• **FRAGMENTO DEL DOCUMENTO**:
====

Eduardo Marisca | 10 Apr 2022
Pandora
En Los trabajos y los días, el poeta griego Hesíodo cuenta la historia de Pandora. Zeus, padre de todos los dioses, se encontraba indignado porque Prometeo, el primer hombre, había cometido la osadía de robarse el fuego y regalárselo a sus hermanos. En represalia, Zeus ordena a Hefesto que esculpa a una hermosa mujer, Pandora, y la entrega como regalo a Epimeteo, el hermano de Prometeo.
Lo que ocurre a continuación es ampliamente conocido: Pandora destapa sin querer una urna en la que estaban encerrados todos los males y las maldiciones que hasta ese momento los hombres desconocían, y solo alcanza a cerrar la urna cuando quedaba nada más que una que no había logrado escapar: la esperanza. Dando lugar así a una cantidad incontable de carteles motivacionales y seminarios de autoayuda que contienen o celebran, de una manera u otra, esta idea de que “la esperanza es lo último que se pierde”.
La historia se suele contar en un tono optimista, como si el habernos quedado con la esperanza en nuestras manos fuera un desenlace positivo. Pero el mito amerita un análisis más profundo: ¿por qué estaría la esperanza incluida entre una colección de males y maldiciones con los que los dioses querían condenar a la humanidad, si no era ella también un mal? Y si se trataba de un mal, ¿qué debemos inferir del hecho de que la esperanza permaneció en las manos de los hombres? Si aceptamos que la esperanza es lo último que se pierde, ¿eso es algo bueno, o algo malo?

====

• **EXTRACTO DE DATOS**:
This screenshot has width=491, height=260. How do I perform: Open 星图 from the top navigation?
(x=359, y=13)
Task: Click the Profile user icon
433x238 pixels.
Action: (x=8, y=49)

====

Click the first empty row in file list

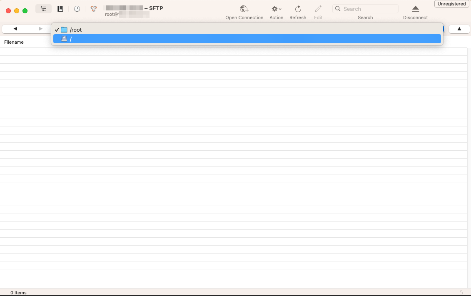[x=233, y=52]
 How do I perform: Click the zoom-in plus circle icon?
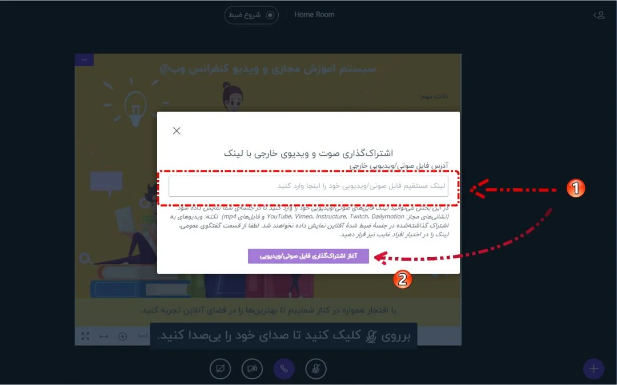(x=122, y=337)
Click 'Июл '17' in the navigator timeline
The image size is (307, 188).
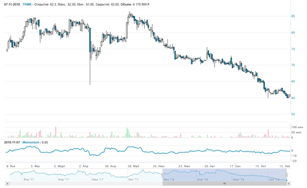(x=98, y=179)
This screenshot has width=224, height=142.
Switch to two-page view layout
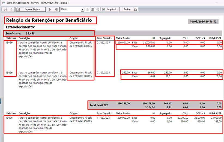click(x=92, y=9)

====

• **TAREAS Y EJERCICIOS**:
A. Transcribe sin alteraciones el pasaje del texto sobre Pandora que se abre con las palabras que contienen "La historia se" y se cierra con "o algo malo?".
B. En el texto sobre Pandora, ¿a quién entrega Zeus a Pandora como regalo?
C. Prosigue el texto sobre Pandora a partir de su última oración.
Los registros provienen de una fuente distinta.

• **RESPUESTAS POR TAREA**:
A.
La historia se suele contar en un tono optimista, como si el habernos quedado con la esperanza en nuestras manos fuera un desenlace positivo. Pero el mito amerita un análisis más profundo: ¿por qué estaría la esperanza incluida entre una colección de males y maldiciones con los que los dioses querían condenar a la humanidad, si no era ella también un mal? Y si se trataba de un mal, ¿qué debemos inferir del hecho de que la esperanza permaneció en las manos de los hombres? Si aceptamos que la esperanza es lo último que se pierde, ¿eso es algo bueno, o algo malo?

B. A Epimeteo, el hermano de Prometeo.

C.
La palabra esperanza está cargada positivamente: se trata de la expectativa de que algo bueno pasará. Pero la palabra griega en el poema original, Elpis es un poco más neutral: se traduce comúnmente apenas como “expectativa”. La expectativa de que mañana saldrá el sol, de que la variante omicron saturará los sistemas de salud, de que el 2022 será mejor o de que el cambio climático acabará con todos nosotros. Elpis aplica perfectamente a cualquiera de estos escenarios: no es la expectativa de que algo bueno pasará, sino solamente de que algo pasará, como cuando una pieza de música de John Williams te hace entender que un tiburón en el agua estás más o menos a punto de comerse a alguien.
Quizás el mito de Pandora no era, como normalmente escogemos creer, una suerte de consuelo, de que ante todos los males que recorren el mundo tenemos siempre de nuestro lado a la esperanza para hacerles frente. Quizás se trate justamente de todo lo contrario: la esperanza es ella misma un mal, y al quedar atrapada en las manos de los hombres, es además el único mal certero. Mientras que los otros males y maldiciones deambulan por ahí y puede que nos los crucemos como puede que no, la esperanza es la única maldición que queda firmemente en nuestras manos.
Quizás pensar que “la esperanza es lo último que se pierde” sea, en realidad, la más grande de las maldiciones.
Progreso
Durante la mayor parte de nuestra historia, la idea de que el futuro sería mejor que el presente era más bien una excepción. En la Europa medieval, por ejemplo, no era raro encontrar la creencia de que las mejores épocas estaban en el pasado. De que el Imperio Romano había representado alguna forma de cumbre de la civilización, y que todo lo que había venido después eran simplemente ecos de esa gloria perdida.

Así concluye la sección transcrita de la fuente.